Sure! It’s gonna be a bit long though, so here it is under the cut:
STEP 1:
First, you start with a loop. Inside the loop, you’ll have five conditional branches listening for button input: the select button and the directional keys. I don’t recall if the 5 frame wait was actually essential or not... it was either there for aesthetic purposes or to keep the loop from spinning too fast for player input to actually register. I left it there just in case. Since the loop exits when the player makes their selection, you have a Break Loop line goes in the select button conditional.
STEP 2:
(I’ve grayed out the unimportant lines so that the ones we’re adding are highlighted)
Above the loop, we’ll place these lines. The Move Route line tells the player to repeatedly wait, locking them in place so that button input can be used for the menu instead and they’re not scurrying around in the background the whole time. :P Show picture shows the graphic for the cursor (an empty rectangle) and the menu, which in my case, was eight boxes with headshots and a title. The next line is the Index--aka the ID of which player the cursor is currently hovering on:
This is the index number that’ll correspond to each character, eventually.
Anyway, back to the last code screenshot: The X and Y positions are the default starting coordinates (in pixels) of the cursor. Keep in mind, the 16 and 129 are for my menu--if yours isn’t shaped exactly like mine, they’ll be different. Getting the coordinates right so that everything lines up can be a bit time-consuming--I suggest measuring the size of the RPG Maker game screen and your planned menu and cursor when you make the graphics so you know approximately what values you’re going to need to use. In Step 3, I give you some guidelines for calculating coordinates.
Finally, under the select button conditional, we’ll set the permanent player ID to the current Index value. This way the player will be set before the loop is exited.
STEP 3:
Here’s the code to move the cursor when the player presses each button. My menu is 4 items long and 2 rows tall, so moving the cursor down one row increases the index by 4. Moving it right increases it by 1. Moving left or up is the opposite of that, so you subtract the value from the index instead of adding it.
Similarly, we increase and decrease the X and Y positions depending on how the cursor object moves. Move it right and the X position will go up, as it moves further from the left side of the screen. Move it down and the Y position goes up as it moves further from the top of the screen... you get the picture. The conditionals check to make sure the cursor coordinates stay within the bounds of the menu (so you can’t move down if you’re already on the bottom row and can’t move left if you’re already on the left edge of the screen, etc). Simple enough, right?

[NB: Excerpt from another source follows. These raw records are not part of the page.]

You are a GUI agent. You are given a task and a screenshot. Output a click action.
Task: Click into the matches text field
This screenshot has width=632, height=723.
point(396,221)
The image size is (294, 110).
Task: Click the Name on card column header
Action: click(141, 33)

Now, how did I get those boundaries and how did I determine how many pixels to move the cursor? To calculate how far over to move the cursor, you want to look at the size of the items on the menu and the space between them. Say, for example, each headshot (or whatever you use) is 100x100px in size and has 20px of empty space on all sides. That means you’d want to move the cursor 120px each time to move it to the next one.
Calculating the bounds of the menu works similarly. If your menu is three items long and has 50px of empty space to the left of it, you’d want 50 + 120 x 3 = 410 to be the right boundary of it. The left boundary would, of course, be 50.
The main loop is now complete!
STEP 4:
Now, for cleanup. After the part with the loop, I zero the index and X/Y position variables because it’s good practice and I may want to reuse those temporary variables for another menu later. I erase the cursor and menu background graphics. I then change the player’s default name and graphic to the one that corresponds to their ID value, as I set in Step 2.
Finally, after the block that sets player graphics, I end the player selector with a non-repeating wait, which stops the endless wait loop they’ve been in while the menu code was running and returns control to the player.
Aaand that’s it! I think that’s everything. I hope it’s been helpful! Let me know if this doesn’t work for you. I don’t think I missed a step but it’s possible.
By the way, this is the same logic I use for most of my custom Wishbone menus--with alterations, this can be a custom inventory, crafting menu, or anything else you might want!